(THE INPUT begins)

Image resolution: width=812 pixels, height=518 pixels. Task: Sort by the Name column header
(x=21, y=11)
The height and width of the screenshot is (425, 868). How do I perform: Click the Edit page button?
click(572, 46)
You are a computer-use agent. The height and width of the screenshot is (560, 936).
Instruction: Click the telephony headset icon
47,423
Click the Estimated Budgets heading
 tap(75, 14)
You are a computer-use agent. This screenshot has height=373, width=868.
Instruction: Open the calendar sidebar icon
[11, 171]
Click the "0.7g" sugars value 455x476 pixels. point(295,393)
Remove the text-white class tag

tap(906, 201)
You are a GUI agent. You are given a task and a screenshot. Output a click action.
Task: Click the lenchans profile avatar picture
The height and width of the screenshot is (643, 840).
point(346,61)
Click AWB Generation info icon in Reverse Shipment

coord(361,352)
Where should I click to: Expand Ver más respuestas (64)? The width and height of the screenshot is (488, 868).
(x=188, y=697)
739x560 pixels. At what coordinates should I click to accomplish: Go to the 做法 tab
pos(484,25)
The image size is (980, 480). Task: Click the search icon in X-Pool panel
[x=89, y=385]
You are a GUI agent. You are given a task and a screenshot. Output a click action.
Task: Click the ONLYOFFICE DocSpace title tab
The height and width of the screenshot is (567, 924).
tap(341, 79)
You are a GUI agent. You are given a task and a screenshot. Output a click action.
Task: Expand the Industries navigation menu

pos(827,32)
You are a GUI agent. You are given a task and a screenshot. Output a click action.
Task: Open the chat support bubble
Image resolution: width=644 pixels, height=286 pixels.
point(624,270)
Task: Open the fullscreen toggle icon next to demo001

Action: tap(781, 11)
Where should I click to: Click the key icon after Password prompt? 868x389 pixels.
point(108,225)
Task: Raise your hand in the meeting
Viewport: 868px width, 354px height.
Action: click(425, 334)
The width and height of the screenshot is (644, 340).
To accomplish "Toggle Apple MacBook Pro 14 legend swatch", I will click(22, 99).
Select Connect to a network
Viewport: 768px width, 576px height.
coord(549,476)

(THE INPUT ends)

Using the data above, reproduce exactly the lines between those holding "Task: Expand the Industries navigation menu" and "The width and height of the screenshot is (644, 340).", inclusive, and no others.

◆ **EXERCISE RESPONSE**:
Task: Expand the Industries navigation menu

pos(827,32)
You are a GUI agent. You are given a task and a screenshot. Output a click action.
Task: Open the chat support bubble
Image resolution: width=644 pixels, height=286 pixels.
point(624,270)
Task: Open the fullscreen toggle icon next to demo001

Action: tap(781, 11)
Where should I click to: Click the key icon after Password prompt? 868x389 pixels.
point(108,225)
Task: Raise your hand in the meeting
Viewport: 868px width, 354px height.
Action: click(425, 334)
The width and height of the screenshot is (644, 340).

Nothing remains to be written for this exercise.